RNA(RIBONUCLEIC ACID)
Ribonucleic acid is a single strand molecule that carries cellular messages(code). HAS URACIL INSTEAD OF THYMINE.
SKIN
Gets rid of sweat or perspiration.
SPECIES 7th taxonomic group.
Similar organisms that can breed and produce fertile offspring.
SUPERIOR VENA CAVA
A vein that is the second largest vein in the human body and returns blood to the right atrium of the heart from the upper half of the body.
SURVIVAL OF THE FITTEST
Process by which individuals that are better suited to their environment survive and reproduce most successfully; also called natural selection. Ex. Polar bears blend in with the snow better than browns so that's why there's more.
TELEOPHASE1
Each member of the homologous pair of chromosomes have now arrived at opposite ends of the cell. The cell now divides into 2 daughter cells.
TELEOPHASE2
Chromatides arrive at opposite ends of the cell. Each cell pinches across the middle into 2 new daughter cells so that we now have daughter cells.
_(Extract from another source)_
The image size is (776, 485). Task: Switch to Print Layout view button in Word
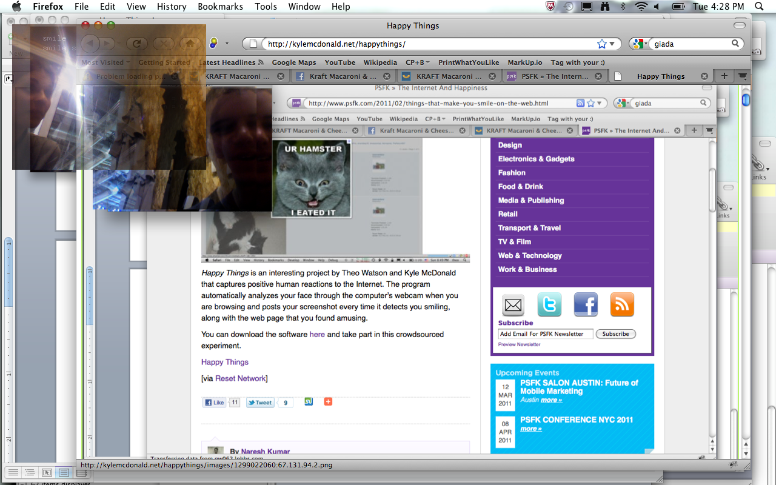pyautogui.click(x=63, y=472)

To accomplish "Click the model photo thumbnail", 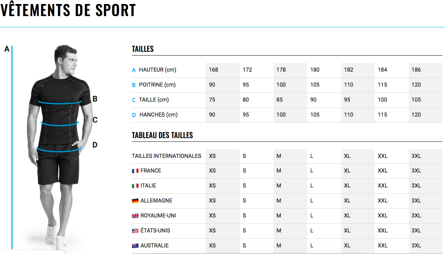I will [60, 146].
Each with a haploid number of chromosomes. Nuclear membranes form around each set of chromatides which are now the chromosomes of each daughter cell.
TRANSCRIPTION
From DNA to mRNA.
TRANSFER RNA
type of RNA molecule that transfers amino acids to ribosomes during protein synthesis
TRANSLATION
the process by which ribosomes synthesize proteins by decoding the mRNA sequence into a polypeptide chain.
TRANSLOCATION
When part of the chromosome is located on another chromosome.